Records excerpted from a collection
━━━━

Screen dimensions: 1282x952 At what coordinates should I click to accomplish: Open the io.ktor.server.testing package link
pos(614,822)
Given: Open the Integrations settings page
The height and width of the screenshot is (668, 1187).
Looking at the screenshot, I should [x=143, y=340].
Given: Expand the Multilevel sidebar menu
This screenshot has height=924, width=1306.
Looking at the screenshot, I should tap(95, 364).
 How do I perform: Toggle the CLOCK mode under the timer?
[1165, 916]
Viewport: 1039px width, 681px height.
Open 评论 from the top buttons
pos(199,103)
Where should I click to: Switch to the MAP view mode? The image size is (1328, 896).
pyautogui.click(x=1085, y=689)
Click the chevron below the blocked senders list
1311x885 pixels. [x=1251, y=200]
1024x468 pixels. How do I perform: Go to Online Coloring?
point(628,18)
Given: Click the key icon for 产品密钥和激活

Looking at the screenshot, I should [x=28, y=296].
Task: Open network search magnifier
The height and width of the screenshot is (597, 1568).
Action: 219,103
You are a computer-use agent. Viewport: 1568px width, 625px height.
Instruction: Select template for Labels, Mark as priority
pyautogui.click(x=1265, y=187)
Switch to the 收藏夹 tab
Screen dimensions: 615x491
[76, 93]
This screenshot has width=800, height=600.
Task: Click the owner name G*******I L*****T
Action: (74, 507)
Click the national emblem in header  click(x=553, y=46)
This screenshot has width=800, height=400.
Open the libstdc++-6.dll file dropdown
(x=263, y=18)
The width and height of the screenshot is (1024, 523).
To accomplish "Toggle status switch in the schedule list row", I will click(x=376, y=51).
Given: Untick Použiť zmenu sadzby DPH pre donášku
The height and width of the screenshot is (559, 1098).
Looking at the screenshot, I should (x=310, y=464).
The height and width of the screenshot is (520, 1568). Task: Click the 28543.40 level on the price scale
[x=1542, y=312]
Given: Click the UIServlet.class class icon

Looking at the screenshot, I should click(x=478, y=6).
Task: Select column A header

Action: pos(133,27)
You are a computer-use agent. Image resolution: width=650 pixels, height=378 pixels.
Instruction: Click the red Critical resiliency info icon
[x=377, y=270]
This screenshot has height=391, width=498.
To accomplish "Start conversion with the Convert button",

━━━━

Return exactly the lines of the data, and only those, from the line with "Instruction: Click the" through the last line, inclusive.

Instruction: Click the red Critical resiliency info icon
[x=377, y=270]
This screenshot has height=391, width=498.
To accomplish "Start conversion with the Convert button",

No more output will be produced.